AUFGABE A:
Ordne die Zeilen der Auflistung unten als nummerierte Reihe an und lass dabei Leerzeilen weg. Fang bei der Zeile mit „What do you see at coordinates (558, 603)“ an und hör mit dem Ende der Auflistung auf.

ANGEZEIGTER TEXT:
========================
In einem heute veröffentlichten offenen Brief kritisieren 22 Nichtregierungsorganisationen, Wissenschaftler:innen und Forschungseinrichtungen, dass die geplante Verordnung erhebliche Lücken aufweise. Sie richten den Blick vor allem auf den Datenschutz und die Privatsphäre sowie auf mögliche Betrugsszenarien. Zu den Unterzeichnenden gehören epicenter.works, European Digital Rights, Privacy International und viele andere.

„Geschenk für Google und Facebook“

Dem Brief zufolge stellt die geplante digitale Brieftasche ein „beispielloses Risiko“ für die Privatsphäre der EU-Bürger:innen  dar.

So sei etwa vorgesehen, dass Banken und Versicherungen ähnliche Know-Your-Customer-Anforderungen erfüllen müssten wie die „überwachungsgetriebenen Geschäftsmodelle“ der Tech-Konzerne. Anhand solcher Anforderungen müssen Unternehmen die Identität Ihrer Kund:innen überprüfen, bevor sie mit ihnen Geschäfte eingehen.
========================
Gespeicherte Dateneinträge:

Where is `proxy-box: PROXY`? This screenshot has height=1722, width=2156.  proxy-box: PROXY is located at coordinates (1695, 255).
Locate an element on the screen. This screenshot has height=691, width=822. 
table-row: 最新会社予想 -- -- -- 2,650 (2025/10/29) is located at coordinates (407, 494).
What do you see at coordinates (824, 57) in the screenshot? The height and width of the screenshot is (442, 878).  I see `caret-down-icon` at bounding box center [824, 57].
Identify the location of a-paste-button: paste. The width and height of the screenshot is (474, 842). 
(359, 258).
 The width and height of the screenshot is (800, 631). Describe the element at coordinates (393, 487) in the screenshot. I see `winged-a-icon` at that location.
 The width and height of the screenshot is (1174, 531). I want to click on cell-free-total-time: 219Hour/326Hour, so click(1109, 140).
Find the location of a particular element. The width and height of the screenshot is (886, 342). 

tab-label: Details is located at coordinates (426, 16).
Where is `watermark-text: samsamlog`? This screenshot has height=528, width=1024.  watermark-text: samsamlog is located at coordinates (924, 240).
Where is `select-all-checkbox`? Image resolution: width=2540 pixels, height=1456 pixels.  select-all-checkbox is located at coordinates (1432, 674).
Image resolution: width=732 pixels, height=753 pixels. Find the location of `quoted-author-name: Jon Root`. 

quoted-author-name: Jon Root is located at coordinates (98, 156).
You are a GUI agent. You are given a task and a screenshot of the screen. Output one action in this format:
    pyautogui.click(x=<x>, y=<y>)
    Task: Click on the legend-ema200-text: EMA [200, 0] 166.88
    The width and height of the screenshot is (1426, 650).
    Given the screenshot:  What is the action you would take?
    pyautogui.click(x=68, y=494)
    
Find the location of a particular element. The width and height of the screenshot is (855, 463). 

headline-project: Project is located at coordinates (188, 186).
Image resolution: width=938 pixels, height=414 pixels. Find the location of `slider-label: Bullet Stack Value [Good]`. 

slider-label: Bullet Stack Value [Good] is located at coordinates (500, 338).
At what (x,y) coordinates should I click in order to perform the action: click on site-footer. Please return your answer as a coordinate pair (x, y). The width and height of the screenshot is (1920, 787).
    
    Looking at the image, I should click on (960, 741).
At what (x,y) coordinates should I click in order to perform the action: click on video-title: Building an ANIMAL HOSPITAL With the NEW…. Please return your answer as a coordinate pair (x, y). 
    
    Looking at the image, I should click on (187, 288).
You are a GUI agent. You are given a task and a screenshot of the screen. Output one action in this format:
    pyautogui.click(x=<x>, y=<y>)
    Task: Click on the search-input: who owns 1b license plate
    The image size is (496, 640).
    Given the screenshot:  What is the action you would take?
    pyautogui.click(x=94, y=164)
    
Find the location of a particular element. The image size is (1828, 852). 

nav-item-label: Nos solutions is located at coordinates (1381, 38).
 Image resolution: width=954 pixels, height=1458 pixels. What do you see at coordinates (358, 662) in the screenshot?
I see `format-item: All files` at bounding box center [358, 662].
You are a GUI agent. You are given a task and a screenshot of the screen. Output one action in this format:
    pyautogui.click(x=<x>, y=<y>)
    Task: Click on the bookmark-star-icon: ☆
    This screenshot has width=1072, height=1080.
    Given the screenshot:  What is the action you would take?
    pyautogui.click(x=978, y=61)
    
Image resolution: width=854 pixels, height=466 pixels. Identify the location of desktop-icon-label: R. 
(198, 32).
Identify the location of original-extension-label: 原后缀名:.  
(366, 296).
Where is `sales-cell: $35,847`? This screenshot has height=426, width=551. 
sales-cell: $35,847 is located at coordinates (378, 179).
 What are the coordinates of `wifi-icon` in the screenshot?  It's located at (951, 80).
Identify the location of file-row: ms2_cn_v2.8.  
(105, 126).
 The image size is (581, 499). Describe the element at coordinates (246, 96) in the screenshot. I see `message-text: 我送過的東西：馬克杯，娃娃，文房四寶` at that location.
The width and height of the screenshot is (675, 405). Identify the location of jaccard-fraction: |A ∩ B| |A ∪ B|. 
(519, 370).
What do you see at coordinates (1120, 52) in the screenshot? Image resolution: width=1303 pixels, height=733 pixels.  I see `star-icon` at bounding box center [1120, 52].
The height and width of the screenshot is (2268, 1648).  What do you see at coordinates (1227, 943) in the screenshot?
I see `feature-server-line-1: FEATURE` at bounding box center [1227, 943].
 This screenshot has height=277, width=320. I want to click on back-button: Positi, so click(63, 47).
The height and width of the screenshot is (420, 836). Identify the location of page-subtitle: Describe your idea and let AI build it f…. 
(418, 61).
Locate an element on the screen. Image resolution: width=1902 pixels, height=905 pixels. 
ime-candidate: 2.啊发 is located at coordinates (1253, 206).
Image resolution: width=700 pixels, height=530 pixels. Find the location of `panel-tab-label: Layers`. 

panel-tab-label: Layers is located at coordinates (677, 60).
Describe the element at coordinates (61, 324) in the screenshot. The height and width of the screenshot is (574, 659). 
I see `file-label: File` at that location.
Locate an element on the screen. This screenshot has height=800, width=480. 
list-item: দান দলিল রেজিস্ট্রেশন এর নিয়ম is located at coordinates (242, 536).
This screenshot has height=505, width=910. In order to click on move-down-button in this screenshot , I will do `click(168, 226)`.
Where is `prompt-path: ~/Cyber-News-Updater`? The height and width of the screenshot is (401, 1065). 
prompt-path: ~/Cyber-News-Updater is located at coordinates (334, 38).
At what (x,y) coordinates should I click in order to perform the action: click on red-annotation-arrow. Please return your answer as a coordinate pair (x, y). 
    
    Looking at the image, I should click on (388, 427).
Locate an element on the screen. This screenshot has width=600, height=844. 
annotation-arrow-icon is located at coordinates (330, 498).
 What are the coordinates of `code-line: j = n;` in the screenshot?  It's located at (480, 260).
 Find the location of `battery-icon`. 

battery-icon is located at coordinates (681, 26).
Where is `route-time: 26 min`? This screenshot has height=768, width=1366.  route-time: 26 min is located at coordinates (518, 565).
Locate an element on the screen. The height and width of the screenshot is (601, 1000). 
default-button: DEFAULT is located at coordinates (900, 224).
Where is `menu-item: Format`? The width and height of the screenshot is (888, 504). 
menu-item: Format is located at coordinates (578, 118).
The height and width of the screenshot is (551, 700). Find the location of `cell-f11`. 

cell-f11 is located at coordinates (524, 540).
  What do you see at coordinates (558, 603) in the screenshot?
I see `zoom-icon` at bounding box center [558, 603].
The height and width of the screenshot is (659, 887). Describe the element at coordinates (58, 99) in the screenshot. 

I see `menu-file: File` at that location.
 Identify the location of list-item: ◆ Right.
========================
AUFGABE B:
Schreib aus dem Text über die digitale Brieftasche Wort für Wort ab: Beginn bei den Worten „In einem heute“ und hör nach „und viele andere.“ auf.

ANTWORT A:
1.   What do you see at coordinates (558, 603) in the screenshot?
2. I see `zoom-icon` at bounding box center [558, 603].
3. The height and width of the screenshot is (659, 887). Describe the element at coordinates (58, 99) in the screenshot. 
4. I see `menu-file: File` at that location.
5.  Identify the location of list-item: ◆ Right.

ANTWORT B:
In einem heute veröffentlichten offenen Brief kritisieren 22 Nichtregierungsorganisationen, Wissenschaftler:innen und Forschungseinrichtungen, dass die geplante Verordnung erhebliche Lücken aufweise. Sie richten den Blick vor allem auf den Datenschutz und die Privatsphäre sowie auf mögliche Betrugsszenarien. Zu den Unterzeichnenden gehören epicenter.works, European Digital Rights, Privacy International und viele andere.